A 1031 Exchange refers to a section in the Internal Revenue Code (namely, Section 1031) that is of particular interest to Realtors, Title companies and Investors. Basically, a 1031 Exchange is a mechanism by which one investment asset (such as real estate, stocks, bonds, machinery or equipment) can be swapped for another similar asset.

After selling an investment property the investor typically pays between 15% and 20% in State and Federal taxes on any financial gains from the sale. The tax liabilities may be even more substantial depending on how the transaction was structured.

In cases where an investor is selling property and using the proceeds of the sale to buy another investment property, performing this transaction as a 1031 Exchange allows him or her to defer all capital gains tax.

Rules of a 1031 Exchange

There are several rules and legal requirements to doing a 1031 Exchange:

  • Any investment property involved in a 1031 Exchange that is considered depreciable for tax purposes (these tend to be long-term assets such as vehicles, real estate, computers, office equipment, machinery and heavy equipment) automatically falls under the ‘Depreciation Recapture’ which is taxed as ordinary income.

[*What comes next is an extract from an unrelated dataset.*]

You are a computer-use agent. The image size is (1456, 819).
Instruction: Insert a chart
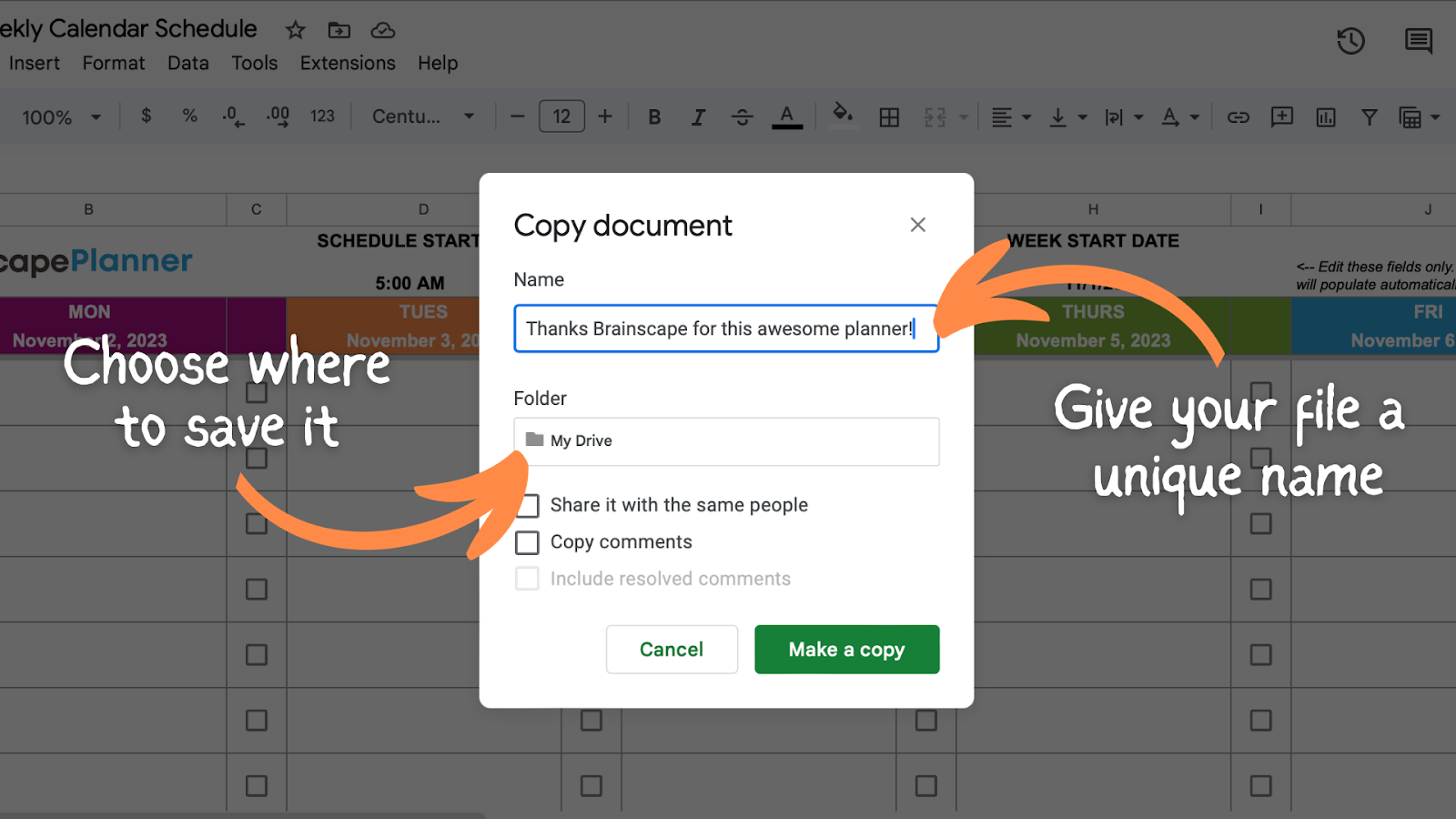[1325, 116]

    Depreciation Recapture can usually be avoided by swapping like-kind assets, for example one property for another similar property or one vehicle for another similar vehicle. But, for example, if you swap 5 acres of land with a building for 5 acres with no building, then all the depreciation tax deductions claimed over the years on your 5 acres with building will be recaptured as ordinary income.
     
  • Both the replacement and relinquished properties in a 1031 Exchanges must be investment properties – you cannot swap your primary residence under section 1031. An investment property is any building or piece of land that is held for productive use in a trade or business or kept for investment purposes.
     
  • The assets involved in a 1031 Exchange must be like-kind. As far as real estate is concerned, all types of property, developed and undeveloped, are considered like-kind and qualify under Section 1031.
     
  • The purchase price of the replacement property has to be equal to or greater than the net sales price of the relinquished property.
     
  • All the cash and/or proceeds gained from the sale of the relinquished property will be taxed as capital gains.

1031 Exchange Timeline

Most 1031 Exchanges are not a simple case of two parties swapping properties – in the real world the vast majority of 1031 exchanges involve a third party who acts as an intermediary to facilitate the swap. This this known as a delayed exchange.

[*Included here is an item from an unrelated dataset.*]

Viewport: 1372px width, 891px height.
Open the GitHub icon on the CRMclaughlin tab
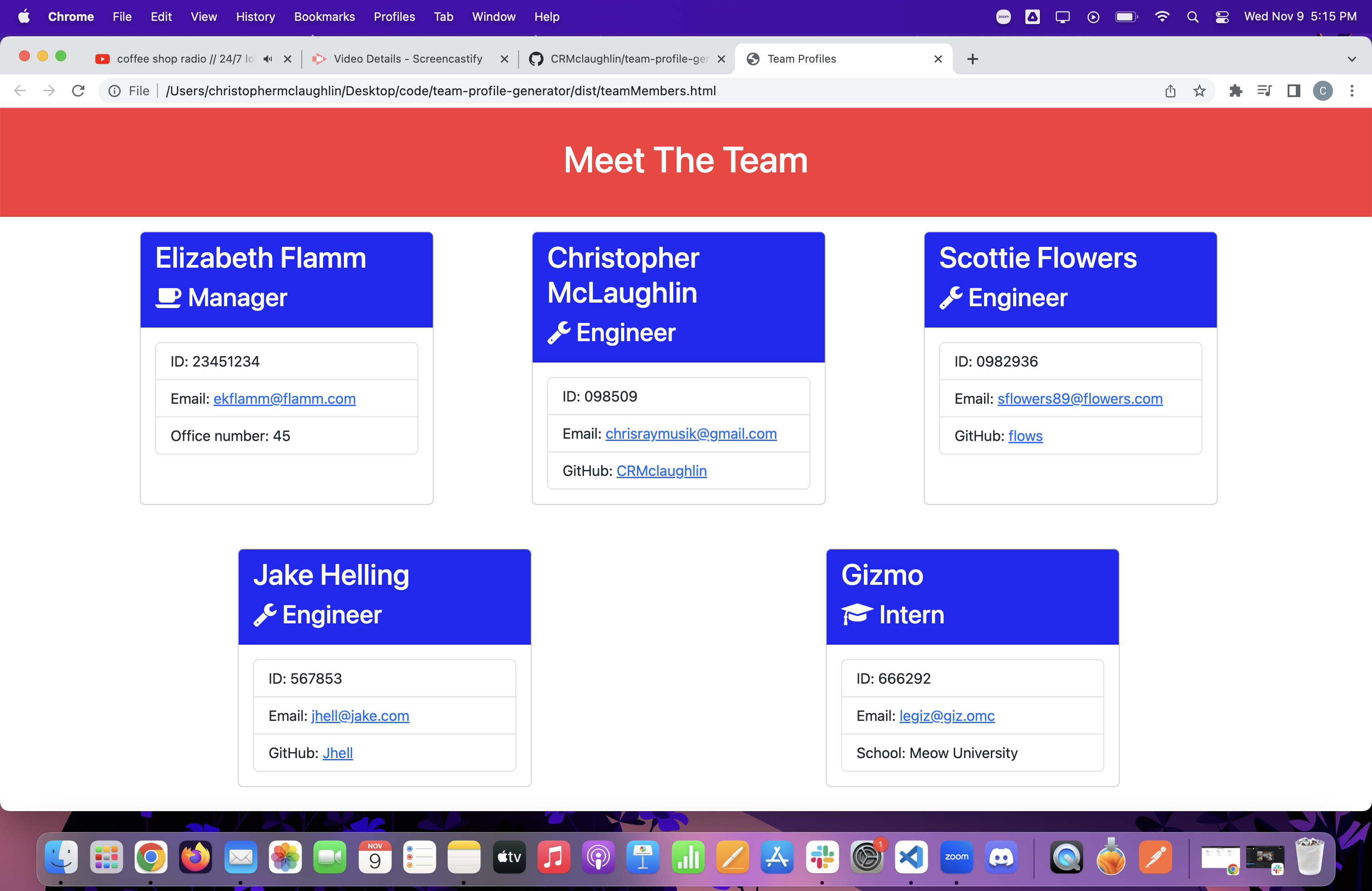coord(535,58)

After you relinquish your property and the intermediary sells it, you must designate a replacement property within 45 days. The details of this replacement property has to be specified, in writing, to the intermediary. Only when a replacement property is designated can the 1031 Exchange proceed to the next step.

You must then close on the replacement property within 180 days of the intermediary sells your relinquished property. Note that the 45 day limit mentioned above runs concurrently with this 180 day deadline. For example, if you designate a replacement property on the 45th day after the intermediary sells your relinquished property, then you will have (180 - 45) exactly 135 days remaining to close on replacement property.

Thinking of structuring a 1031 Exchange? We can make it happen!

Although 1031 Exchanges can be complicated to set up and execute, it is an effective method of postponing or even eliminating capital gains taxes on the sale of properties.